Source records
####################

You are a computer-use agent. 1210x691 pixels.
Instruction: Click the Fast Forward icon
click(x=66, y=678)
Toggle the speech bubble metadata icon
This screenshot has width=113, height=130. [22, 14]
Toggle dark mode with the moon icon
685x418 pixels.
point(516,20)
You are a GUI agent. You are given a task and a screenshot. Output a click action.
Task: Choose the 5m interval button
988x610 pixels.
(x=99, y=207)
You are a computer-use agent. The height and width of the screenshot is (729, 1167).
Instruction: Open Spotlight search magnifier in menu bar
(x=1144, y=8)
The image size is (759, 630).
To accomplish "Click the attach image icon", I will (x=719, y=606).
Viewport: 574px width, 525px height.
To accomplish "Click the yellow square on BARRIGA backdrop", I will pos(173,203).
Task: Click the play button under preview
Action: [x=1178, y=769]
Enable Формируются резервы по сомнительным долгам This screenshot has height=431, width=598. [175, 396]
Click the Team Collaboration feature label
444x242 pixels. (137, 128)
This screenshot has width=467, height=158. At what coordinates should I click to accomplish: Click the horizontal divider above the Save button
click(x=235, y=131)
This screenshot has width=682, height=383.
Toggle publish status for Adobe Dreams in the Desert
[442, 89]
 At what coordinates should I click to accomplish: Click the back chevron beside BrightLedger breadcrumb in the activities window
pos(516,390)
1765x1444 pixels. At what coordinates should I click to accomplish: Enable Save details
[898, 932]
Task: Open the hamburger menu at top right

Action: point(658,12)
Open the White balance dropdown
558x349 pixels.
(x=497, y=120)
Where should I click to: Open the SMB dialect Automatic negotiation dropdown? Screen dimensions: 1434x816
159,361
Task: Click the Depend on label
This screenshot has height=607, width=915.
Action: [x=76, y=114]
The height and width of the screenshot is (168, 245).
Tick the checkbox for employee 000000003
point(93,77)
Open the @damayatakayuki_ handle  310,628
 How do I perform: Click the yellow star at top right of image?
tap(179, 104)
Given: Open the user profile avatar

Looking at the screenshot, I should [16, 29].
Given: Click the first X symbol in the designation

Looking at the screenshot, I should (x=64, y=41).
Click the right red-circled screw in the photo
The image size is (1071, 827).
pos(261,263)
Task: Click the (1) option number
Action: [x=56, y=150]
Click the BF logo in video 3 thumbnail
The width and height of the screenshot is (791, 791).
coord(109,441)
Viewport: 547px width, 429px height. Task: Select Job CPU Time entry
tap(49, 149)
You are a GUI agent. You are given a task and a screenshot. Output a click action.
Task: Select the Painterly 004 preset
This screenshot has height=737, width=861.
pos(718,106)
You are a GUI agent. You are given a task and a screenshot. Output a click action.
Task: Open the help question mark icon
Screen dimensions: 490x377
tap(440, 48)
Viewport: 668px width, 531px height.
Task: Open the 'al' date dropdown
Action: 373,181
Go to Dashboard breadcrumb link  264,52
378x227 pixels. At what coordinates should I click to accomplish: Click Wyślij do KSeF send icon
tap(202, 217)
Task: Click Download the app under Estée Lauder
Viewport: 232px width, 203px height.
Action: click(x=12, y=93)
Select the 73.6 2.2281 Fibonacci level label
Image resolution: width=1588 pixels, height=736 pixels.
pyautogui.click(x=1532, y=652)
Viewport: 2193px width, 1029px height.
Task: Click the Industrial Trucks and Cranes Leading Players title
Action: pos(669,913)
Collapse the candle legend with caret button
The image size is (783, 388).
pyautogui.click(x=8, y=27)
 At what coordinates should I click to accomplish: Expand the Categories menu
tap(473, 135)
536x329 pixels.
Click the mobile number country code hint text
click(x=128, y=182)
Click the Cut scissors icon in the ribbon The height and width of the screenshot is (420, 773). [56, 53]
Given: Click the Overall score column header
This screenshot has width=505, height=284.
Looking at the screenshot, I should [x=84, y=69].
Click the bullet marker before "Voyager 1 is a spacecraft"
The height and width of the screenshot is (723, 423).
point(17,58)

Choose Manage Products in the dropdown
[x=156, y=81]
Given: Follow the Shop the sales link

####################

■ Instruction: Edit the entries above so that each "Instruction" reads "Command", and leave everything else unchanged.

■ Response to this exercise:
You are a computer-use agent. 1210x691 pixels.
Command: Click the Fast Forward icon
click(x=66, y=678)
Toggle the speech bubble metadata icon
This screenshot has width=113, height=130. [22, 14]
Toggle dark mode with the moon icon
685x418 pixels.
point(516,20)
You are a GUI agent. You are given a task and a screenshot. Output a click action.
Task: Choose the 5m interval button
988x610 pixels.
(x=99, y=207)
You are a computer-use agent. The height and width of the screenshot is (729, 1167).
Command: Open Spotlight search magnifier in menu bar
(x=1144, y=8)
The image size is (759, 630).
To accomplish "Click the attach image icon", I will (x=719, y=606).
Viewport: 574px width, 525px height.
To accomplish "Click the yellow square on BARRIGA backdrop", I will pos(173,203).
Task: Click the play button under preview
Action: [x=1178, y=769]
Enable Формируются резервы по сомнительным долгам This screenshot has height=431, width=598. [175, 396]
Click the Team Collaboration feature label
444x242 pixels. (137, 128)
This screenshot has width=467, height=158. At what coordinates should I click to accomplish: Click the horizontal divider above the Save button
click(x=235, y=131)
This screenshot has width=682, height=383.
Toggle publish status for Adobe Dreams in the Desert
[442, 89]
 At what coordinates should I click to accomplish: Click the back chevron beside BrightLedger breadcrumb in the activities window
pos(516,390)
1765x1444 pixels. At what coordinates should I click to accomplish: Enable Save details
[898, 932]
Task: Open the hamburger menu at top right

Action: point(658,12)
Open the White balance dropdown
558x349 pixels.
(x=497, y=120)
Where should I click to: Open the SMB dialect Automatic negotiation dropdown? Screen dimensions: 1434x816
159,361
Task: Click the Depend on label
This screenshot has height=607, width=915.
Action: [x=76, y=114]
The height and width of the screenshot is (168, 245).
Tick the checkbox for employee 000000003
point(93,77)
Open the @damayatakayuki_ handle  310,628
 How do I perform: Click the yellow star at top right of image?
tap(179, 104)
Given: Open the user profile avatar

Looking at the screenshot, I should [16, 29].
Given: Click the first X symbol in the designation

Looking at the screenshot, I should (x=64, y=41).
Click the right red-circled screw in the photo
The image size is (1071, 827).
pos(261,263)
Task: Click the (1) option number
Action: [x=56, y=150]
Click the BF logo in video 3 thumbnail
The width and height of the screenshot is (791, 791).
coord(109,441)
Viewport: 547px width, 429px height. Task: Select Job CPU Time entry
tap(49, 149)
You are a GUI agent. You are given a task and a screenshot. Output a click action.
Task: Select the Painterly 004 preset
This screenshot has height=737, width=861.
pos(718,106)
You are a GUI agent. You are given a task and a screenshot. Output a click action.
Task: Open the help question mark icon
Screen dimensions: 490x377
tap(440, 48)
Viewport: 668px width, 531px height.
Task: Open the 'al' date dropdown
Action: 373,181
Go to Dashboard breadcrumb link  264,52
378x227 pixels. At what coordinates should I click to accomplish: Click Wyślij do KSeF send icon
tap(202, 217)
Task: Click Download the app under Estée Lauder
Viewport: 232px width, 203px height.
Action: click(x=12, y=93)
Select the 73.6 2.2281 Fibonacci level label
Image resolution: width=1588 pixels, height=736 pixels.
pyautogui.click(x=1532, y=652)
Viewport: 2193px width, 1029px height.
Task: Click the Industrial Trucks and Cranes Leading Players title
Action: pos(669,913)
Collapse the candle legend with caret button
The image size is (783, 388).
pyautogui.click(x=8, y=27)
 At what coordinates should I click to accomplish: Expand the Categories menu
tap(473, 135)
536x329 pixels.
Click the mobile number country code hint text
click(x=128, y=182)
Click the Cut scissors icon in the ribbon The height and width of the screenshot is (420, 773). [56, 53]
Given: Click the Overall score column header
This screenshot has width=505, height=284.
Looking at the screenshot, I should [x=84, y=69].
Click the bullet marker before "Voyager 1 is a spacecraft"
The height and width of the screenshot is (723, 423).
point(17,58)

Choose Manage Products in the dropdown
[x=156, y=81]
Given: Follow the Shop the sales link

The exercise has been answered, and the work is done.